Situs Al Imamain Al Hasanain Pusat Kajian Pemikiran dan Budaya Islam

Beberapa penggal kisah Imam Musa Al-Kadhim as

1 Pendapat 05.0 / 5

Pada suatu hari Imam as melewati seorang laki-laki

berkulit hitam yang bermata juling. Beliau

mengucapkan salam kepadanya. Kemudian Imam as

turun  menghampirinya dan mulai bercakap-cakap

cukup lama. Imam as menawarkan dirinya untuk

membantu memenuhi hajatnya, jika dia bersedia.

Salah satu sahabat Imam bertanya: “Wahai putra

Rasulullah, apakah engkau turun hanya untuk ini?

Kemudian engkau masih menanyakan segala

keperluannya padahal engkau tahu bahwa ia lebih fakir

darimu?” Lalu Imam as menjawab: “Ia adalah salah

seorang hamba Allah swt, saudara seagama,

pengembara di negeri Allah. Allah telah

mengumpulkanku dengannya dalam sebaik-baiknya

ayah yaitu Adam as dan sebaik-baiknya agama yaitu

Islam. Dan mungkin saja suatu hari aku butuh

dengannya maka ia melihatku orang yang rendah hati

setelah kesembonganku.” Kemudian beliau bersyair:

“Kami menyambung hubungan dengan orang yang tidak

layak berhubungan dengan kami. Karena takut tidak

terjalin hubungan pertemanan.”

Salah seorang budak Imam as berkata: “Imam as

sering menangis karena takut kepada Allah swt sampai

wajah sucinya basah dan lembam dari linangan air

matanya.

Hisyam bin Ahmar berkata: “Pada suatu hari aku

berjalan bersama Abu Hasan as di sebagian jalan kota

Madinah. Beliau kemudian turun dari hewan

tunggangannya. Beliau langsung bersujud di atas tanah

sangat lama sekali.
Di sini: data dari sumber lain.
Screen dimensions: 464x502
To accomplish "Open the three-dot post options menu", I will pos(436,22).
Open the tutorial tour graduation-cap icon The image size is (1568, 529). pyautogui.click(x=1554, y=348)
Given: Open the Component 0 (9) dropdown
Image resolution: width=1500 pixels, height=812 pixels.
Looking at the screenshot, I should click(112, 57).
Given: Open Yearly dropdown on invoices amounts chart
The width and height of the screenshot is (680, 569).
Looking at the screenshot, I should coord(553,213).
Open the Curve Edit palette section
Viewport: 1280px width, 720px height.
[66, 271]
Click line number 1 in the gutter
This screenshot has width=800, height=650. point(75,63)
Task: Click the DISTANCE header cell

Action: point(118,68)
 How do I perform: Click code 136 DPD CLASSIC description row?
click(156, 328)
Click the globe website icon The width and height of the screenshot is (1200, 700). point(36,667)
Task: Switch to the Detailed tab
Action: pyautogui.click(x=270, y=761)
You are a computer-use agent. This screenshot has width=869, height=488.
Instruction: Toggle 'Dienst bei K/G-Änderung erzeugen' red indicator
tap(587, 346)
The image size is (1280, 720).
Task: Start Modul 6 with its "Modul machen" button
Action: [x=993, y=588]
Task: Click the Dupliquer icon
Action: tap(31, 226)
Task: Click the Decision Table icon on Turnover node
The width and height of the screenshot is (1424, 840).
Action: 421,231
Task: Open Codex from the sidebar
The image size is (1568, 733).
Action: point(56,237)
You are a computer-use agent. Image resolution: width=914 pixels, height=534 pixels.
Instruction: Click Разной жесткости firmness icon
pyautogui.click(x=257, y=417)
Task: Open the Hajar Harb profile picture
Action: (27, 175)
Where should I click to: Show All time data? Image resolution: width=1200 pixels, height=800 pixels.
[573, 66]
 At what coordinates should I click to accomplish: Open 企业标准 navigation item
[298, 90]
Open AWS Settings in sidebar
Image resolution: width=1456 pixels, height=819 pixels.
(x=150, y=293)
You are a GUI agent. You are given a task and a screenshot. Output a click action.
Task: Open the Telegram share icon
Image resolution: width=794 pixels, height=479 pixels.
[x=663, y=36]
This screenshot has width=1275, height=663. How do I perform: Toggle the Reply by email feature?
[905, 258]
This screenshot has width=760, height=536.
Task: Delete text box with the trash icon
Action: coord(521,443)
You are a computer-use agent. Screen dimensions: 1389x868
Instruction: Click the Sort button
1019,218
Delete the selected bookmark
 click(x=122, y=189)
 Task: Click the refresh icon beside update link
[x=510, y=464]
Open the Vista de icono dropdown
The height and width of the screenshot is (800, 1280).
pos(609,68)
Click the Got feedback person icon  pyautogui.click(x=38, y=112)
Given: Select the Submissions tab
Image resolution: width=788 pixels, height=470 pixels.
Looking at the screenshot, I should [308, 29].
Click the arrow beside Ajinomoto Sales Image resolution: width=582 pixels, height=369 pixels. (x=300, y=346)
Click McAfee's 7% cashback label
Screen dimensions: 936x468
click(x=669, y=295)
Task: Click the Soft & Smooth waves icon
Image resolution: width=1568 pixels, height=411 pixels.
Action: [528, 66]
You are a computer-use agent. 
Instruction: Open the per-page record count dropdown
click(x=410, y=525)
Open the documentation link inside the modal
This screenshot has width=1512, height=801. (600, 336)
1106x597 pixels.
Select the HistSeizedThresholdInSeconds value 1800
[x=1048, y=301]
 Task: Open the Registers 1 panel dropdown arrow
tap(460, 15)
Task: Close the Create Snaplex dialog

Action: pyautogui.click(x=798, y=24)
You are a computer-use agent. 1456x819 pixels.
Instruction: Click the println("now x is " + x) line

Setelah itu beliau mengangkat

kepalanya dan segera menaiki hewan tunggangannya.

Aku kemudian bertanya kepada Imam as: “Wahai

putra Rasulullah, jiwaku menjadi tebusanmu. Mengapa

engkau melakukan sujud sangat lama sekali?” Imam

menjawab: “Aku teringat akan nikmat Allah swt yang

telah dikaruniakan kepadaku. Maka dari itu aku sangat

senang untuk bersyukur kepada-Nya.”

Ibnu Shabagh Al-Maliki berkata: “Imam Musa Al-

Kazhim adalah seorang yang paling banyak beribadah

pada zamannya. Ia adalah orang yang paling alim,

paling dermawan dan paling mulia dari manusia yang

lain. Ia adalah orang yang senantiasa mengunjungi

orang-orang miskin di kota Madinah. Dan

membawakan mereka beberapa uang dirham dan

dirham serta barang-barang yang dibutuhkan ke

rumah-rumah mereka. Sedangkan mereka tidak

mengetahui dari mana datangnya semua itu. Mereka

mengetahui hal itu setelah Imam as wafat.”